Non existent security update patches (KB3069392,KB3069114 ,KB3072633)

hi ,

I couldn’t find below patches on “patches for windows site” for win7 machines. this patche are security updates.

why bigfix don’t have this patches for windows 7 machines ?

KB3072633 ( only 2003 and win8 patches available on bigfix) you can find this patches on microsoft site.
https://www.microsoft.com/en-us/download/details.aspx?id=47927

KB3069392 (only 2003 patches available on bigfix) you can find this patches on microsoft site.
https://www.microsoft.com/en-us/download/details.aspx?id=47803

KB3069114 (only windows8 patches available on bigfix) you can find this patches on microsoft site.
https://www.microsoft.com/en-us/download/details.aspx?id=48779

These are all old patches from 2015, and have likely been superseded by newer patches. Once a patch has been superseded for a year, then it is removed from the Patches for Windows site. To find the current patches that cover these KBs, you will have to identify the chain of patches that supersedes these, or just patch to current levels.

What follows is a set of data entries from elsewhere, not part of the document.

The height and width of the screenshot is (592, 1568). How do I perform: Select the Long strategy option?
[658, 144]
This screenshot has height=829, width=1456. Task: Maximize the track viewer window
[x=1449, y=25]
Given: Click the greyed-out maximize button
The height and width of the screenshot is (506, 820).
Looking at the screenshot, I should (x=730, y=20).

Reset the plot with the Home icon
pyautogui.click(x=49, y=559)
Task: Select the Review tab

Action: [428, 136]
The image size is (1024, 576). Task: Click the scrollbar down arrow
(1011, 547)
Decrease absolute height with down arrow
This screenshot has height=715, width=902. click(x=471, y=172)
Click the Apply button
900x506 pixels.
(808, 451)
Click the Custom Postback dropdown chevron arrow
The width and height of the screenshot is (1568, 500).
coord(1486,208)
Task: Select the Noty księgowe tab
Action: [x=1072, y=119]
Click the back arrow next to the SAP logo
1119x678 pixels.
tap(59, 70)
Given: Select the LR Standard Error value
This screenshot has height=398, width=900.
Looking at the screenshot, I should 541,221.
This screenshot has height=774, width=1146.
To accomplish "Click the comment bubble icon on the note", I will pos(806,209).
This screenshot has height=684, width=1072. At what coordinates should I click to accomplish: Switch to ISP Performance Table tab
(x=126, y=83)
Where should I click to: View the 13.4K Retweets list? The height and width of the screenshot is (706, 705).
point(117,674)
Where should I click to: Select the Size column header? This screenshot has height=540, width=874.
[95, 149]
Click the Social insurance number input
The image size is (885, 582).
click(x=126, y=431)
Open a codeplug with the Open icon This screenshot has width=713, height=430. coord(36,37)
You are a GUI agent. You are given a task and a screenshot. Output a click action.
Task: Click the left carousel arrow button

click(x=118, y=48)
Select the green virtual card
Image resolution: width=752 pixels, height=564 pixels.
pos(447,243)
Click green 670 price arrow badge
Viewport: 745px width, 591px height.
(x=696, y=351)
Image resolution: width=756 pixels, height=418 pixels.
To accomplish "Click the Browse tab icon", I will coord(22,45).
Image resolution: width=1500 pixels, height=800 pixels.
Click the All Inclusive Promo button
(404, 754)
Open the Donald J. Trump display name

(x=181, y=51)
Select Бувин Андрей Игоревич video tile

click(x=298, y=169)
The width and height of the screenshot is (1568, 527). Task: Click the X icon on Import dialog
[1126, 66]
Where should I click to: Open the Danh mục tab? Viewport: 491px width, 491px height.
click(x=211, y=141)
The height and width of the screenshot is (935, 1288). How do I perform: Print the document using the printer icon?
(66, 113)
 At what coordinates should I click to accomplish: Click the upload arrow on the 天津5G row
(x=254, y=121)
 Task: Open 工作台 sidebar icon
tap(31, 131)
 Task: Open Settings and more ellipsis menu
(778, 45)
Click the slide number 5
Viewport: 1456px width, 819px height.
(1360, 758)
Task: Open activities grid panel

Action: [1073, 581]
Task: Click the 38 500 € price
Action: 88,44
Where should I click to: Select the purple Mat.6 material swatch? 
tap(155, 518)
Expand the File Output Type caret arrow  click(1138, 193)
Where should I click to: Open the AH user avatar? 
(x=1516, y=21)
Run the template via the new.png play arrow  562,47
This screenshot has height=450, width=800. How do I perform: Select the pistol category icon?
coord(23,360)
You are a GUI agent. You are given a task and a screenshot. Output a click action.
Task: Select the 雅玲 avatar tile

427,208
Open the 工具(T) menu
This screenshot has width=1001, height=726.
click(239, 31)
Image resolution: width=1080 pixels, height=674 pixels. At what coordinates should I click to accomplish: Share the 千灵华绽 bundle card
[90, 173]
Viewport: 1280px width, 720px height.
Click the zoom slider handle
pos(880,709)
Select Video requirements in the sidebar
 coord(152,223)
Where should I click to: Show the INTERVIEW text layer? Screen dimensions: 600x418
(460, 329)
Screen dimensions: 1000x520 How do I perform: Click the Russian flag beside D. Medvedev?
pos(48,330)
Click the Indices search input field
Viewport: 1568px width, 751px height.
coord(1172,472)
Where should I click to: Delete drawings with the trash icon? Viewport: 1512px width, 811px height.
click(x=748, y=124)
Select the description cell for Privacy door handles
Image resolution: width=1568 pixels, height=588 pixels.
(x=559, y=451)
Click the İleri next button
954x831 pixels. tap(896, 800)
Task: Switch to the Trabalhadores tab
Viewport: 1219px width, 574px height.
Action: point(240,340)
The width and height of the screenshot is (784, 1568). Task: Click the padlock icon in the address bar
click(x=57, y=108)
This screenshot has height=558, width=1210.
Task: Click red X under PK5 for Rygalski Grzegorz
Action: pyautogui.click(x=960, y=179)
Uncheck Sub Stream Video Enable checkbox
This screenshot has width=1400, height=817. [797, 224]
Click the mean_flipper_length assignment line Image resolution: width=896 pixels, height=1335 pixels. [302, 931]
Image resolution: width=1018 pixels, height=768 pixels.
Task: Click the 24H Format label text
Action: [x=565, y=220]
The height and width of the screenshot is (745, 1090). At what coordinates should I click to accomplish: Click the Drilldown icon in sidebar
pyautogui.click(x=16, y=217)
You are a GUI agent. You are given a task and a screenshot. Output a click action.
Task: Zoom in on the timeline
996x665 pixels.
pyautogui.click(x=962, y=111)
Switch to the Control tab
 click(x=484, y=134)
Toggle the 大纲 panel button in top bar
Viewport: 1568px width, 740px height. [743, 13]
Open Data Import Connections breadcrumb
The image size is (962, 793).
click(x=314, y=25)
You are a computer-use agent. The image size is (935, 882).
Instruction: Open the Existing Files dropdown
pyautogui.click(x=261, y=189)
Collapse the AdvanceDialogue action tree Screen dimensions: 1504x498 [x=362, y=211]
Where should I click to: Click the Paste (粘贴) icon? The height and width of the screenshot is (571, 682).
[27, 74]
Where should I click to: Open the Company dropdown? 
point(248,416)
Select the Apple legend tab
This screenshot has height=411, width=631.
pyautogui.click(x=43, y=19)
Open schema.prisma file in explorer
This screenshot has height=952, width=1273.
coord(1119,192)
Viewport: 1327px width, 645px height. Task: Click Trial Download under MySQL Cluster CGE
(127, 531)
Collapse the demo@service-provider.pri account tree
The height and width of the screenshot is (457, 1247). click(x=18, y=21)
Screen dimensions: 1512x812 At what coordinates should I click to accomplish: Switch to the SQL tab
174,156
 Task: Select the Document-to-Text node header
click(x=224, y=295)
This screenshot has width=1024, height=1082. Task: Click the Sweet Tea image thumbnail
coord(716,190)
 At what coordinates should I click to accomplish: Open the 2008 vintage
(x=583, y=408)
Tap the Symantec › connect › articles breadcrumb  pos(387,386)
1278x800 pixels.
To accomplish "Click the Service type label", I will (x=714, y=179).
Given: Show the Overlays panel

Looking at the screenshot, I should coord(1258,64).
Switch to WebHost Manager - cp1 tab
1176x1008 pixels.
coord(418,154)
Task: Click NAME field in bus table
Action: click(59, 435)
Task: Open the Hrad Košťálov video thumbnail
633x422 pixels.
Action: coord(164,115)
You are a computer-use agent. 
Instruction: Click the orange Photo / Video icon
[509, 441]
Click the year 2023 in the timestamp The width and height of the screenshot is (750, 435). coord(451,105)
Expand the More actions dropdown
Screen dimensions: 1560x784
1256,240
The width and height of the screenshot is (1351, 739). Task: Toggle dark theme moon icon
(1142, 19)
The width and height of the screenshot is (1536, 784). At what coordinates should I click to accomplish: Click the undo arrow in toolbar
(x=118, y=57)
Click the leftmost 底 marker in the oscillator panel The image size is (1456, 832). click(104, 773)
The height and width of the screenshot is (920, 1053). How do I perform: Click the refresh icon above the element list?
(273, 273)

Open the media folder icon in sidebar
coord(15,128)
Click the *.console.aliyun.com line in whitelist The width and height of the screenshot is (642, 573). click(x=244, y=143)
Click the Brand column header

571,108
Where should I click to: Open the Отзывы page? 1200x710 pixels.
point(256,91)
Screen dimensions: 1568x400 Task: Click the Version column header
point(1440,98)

there is no trace about supersedes on microsoft site for this patches. So i could’nt find it on bigfix.
you can search KB3069392 patch on bigfix . And you will find only 2003 patches availeble. (not superseded)

When in doubt, it’s helpful to check the Microsoft Update Catalog at http://www.catalog.update.microsoft.com/Search.aspx

Enter the KB in the search button, and hit the “Package Details” tab in the result.

None of these KBs showed a result for Win7 - but the Vista version shows KB3072633 has been replace by:
Security Update for Windows Vista (KB3126593)
Security Update for Windows Vista (KB3146706)
Security Update for Windows Vista (KB4014793)

The Vista version of KB3063932 shows superseded by
Security Update for Windows Vista (KB3124001)
Security Update for Windows Vista (KB3156013)
Security Update for Windows Vista (KB3164035)

The Win8.1 version of KB3069114 shows superseded by
Security Update for Windows 8.1 (KB2971850)
Security Update for Windows 8.1 (KB2974286) without KB2919355
Security Update for Windows 8.1 (KB3046002)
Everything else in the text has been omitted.